WHAT THE TASK ASKS =
Reproduce, character for character, the entries from their opening line through the line with "You are a computer-use".

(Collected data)
────────────────────

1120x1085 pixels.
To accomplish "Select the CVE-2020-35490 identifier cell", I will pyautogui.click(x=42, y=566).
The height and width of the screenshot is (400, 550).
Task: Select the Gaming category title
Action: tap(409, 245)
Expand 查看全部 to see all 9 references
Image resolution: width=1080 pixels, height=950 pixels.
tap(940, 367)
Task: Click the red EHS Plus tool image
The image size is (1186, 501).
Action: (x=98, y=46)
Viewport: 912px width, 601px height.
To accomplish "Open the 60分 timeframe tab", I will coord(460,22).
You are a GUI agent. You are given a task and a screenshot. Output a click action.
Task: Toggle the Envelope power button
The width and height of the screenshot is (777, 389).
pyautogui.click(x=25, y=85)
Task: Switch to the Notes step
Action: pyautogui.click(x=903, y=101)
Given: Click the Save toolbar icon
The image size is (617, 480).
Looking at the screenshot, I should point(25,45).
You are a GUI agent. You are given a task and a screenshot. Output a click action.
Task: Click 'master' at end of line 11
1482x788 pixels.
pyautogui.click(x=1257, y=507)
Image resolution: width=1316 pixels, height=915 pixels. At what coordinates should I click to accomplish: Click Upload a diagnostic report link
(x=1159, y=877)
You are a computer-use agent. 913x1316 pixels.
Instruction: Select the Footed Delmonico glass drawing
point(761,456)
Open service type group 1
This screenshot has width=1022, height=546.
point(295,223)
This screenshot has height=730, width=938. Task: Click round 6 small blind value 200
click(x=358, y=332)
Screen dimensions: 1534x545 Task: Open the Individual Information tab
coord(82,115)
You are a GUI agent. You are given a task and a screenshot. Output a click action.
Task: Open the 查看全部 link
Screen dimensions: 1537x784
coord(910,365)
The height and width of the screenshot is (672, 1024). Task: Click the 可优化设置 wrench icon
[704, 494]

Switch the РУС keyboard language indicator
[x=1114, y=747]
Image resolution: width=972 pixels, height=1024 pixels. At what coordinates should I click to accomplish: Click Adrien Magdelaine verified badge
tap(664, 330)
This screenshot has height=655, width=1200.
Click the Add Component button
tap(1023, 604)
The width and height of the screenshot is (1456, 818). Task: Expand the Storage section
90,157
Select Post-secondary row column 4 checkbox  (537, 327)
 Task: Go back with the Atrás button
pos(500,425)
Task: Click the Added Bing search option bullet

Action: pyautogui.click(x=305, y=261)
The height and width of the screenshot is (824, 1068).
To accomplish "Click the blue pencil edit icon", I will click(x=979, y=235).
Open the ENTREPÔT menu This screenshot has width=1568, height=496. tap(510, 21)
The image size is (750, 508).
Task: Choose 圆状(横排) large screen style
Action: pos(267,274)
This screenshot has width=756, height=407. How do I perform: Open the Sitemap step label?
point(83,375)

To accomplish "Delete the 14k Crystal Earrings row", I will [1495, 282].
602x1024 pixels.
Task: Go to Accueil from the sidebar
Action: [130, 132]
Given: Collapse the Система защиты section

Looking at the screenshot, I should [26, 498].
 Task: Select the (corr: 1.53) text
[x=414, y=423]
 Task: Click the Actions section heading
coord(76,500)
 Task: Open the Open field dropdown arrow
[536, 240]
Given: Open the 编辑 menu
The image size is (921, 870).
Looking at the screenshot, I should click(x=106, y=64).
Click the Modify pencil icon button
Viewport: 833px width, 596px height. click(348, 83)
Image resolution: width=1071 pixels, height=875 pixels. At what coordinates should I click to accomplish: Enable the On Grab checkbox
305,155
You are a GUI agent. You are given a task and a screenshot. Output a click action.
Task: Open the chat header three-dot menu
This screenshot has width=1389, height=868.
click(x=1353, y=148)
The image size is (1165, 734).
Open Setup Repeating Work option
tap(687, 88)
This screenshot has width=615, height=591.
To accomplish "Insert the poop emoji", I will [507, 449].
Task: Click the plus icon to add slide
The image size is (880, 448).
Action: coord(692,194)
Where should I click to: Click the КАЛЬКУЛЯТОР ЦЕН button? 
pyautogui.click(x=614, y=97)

────────────────────

OUTPUT =
1120x1085 pixels.
To accomplish "Select the CVE-2020-35490 identifier cell", I will pyautogui.click(x=42, y=566).
The height and width of the screenshot is (400, 550).
Task: Select the Gaming category title
Action: tap(409, 245)
Expand 查看全部 to see all 9 references
Image resolution: width=1080 pixels, height=950 pixels.
tap(940, 367)
Task: Click the red EHS Plus tool image
The image size is (1186, 501).
Action: (x=98, y=46)
Viewport: 912px width, 601px height.
To accomplish "Open the 60分 timeframe tab", I will coord(460,22).
You are a GUI agent. You are given a task and a screenshot. Output a click action.
Task: Toggle the Envelope power button
The width and height of the screenshot is (777, 389).
pyautogui.click(x=25, y=85)
Task: Switch to the Notes step
Action: pyautogui.click(x=903, y=101)
Given: Click the Save toolbar icon
The image size is (617, 480).
Looking at the screenshot, I should point(25,45).
You are a GUI agent. You are given a task and a screenshot. Output a click action.
Task: Click 'master' at end of line 11
1482x788 pixels.
pyautogui.click(x=1257, y=507)
Image resolution: width=1316 pixels, height=915 pixels. At what coordinates should I click to accomplish: Click Upload a diagnostic report link
(x=1159, y=877)
You are a computer-use agent. 913x1316 pixels.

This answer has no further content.